Chloé Charles, Top Chef 2021, crédit Marie Etchegoyen

Chloé Charles, Top Chef 2021, crédit Marie Etchegoyen

J’ai une gueule à faire Top chef ?”, s’esclaffe la trentenaire. Poings sur les hanches, sourire en coin et pantalon de cuisine retroussé aux mollets qui laisse découvrir ses chaussettes “porte-bonheur” à trèfles, Chloé Charles ne passe pas inaperçue. Sa bonne humeur, sa franchise et ses petites taquineries envers ses coéquipiers sont une brise d’air frais dans une compétition qui devient de plus en plus difficile.

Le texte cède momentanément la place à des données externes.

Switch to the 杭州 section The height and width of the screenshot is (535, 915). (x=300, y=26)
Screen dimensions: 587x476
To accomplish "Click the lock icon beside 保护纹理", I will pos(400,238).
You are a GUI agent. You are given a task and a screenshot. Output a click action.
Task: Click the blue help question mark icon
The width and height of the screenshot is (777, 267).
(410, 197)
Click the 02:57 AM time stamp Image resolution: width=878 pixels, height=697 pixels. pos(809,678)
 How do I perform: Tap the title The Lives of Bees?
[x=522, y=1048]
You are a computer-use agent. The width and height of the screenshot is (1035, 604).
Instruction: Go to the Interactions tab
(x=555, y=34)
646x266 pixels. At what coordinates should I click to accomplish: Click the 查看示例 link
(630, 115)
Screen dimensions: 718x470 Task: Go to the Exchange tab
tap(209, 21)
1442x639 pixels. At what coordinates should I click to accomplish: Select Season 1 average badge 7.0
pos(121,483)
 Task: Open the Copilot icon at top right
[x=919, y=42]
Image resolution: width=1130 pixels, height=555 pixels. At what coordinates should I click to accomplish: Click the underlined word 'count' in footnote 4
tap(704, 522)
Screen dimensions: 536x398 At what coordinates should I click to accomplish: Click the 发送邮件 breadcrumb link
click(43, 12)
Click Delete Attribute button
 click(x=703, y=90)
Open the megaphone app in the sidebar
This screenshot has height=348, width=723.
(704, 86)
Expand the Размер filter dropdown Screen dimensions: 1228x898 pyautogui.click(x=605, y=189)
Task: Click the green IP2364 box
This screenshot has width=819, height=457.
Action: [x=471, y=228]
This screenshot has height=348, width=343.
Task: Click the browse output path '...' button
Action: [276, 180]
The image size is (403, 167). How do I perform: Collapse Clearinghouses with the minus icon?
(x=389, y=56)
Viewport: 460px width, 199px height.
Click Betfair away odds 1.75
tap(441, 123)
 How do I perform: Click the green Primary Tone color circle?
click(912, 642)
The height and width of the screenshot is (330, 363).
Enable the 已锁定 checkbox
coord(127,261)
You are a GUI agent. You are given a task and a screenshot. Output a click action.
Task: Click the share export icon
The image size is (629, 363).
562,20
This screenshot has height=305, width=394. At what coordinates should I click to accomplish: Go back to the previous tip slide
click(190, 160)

Cette cheffe indépendante et itinérante n’est pas une inconnue du monde de la cuisine. A 34 ans, Chloé a déjà travaillé pour les pontes de la gastronomie : François Pasteau (L’épi Dupin, Paris VIe), Pascal Barbot (L’Astrance, Paris XVIe), David Toutain (L’Agapé Substances, Paris VIe) ou encore Bertrand Grébaut (Septime Paris XIe). Mais c’est lorsqu’elle entre en résidence chez Fulgurances dès 2015 (Paris XIe), qu’elle envoûte la critique. François-Régis Gaudry, Le Fooding et autres professionnels du milieu, restent béats devant cette cheffe à la cuisine généreuse, novatrice et tournée vers le végétal.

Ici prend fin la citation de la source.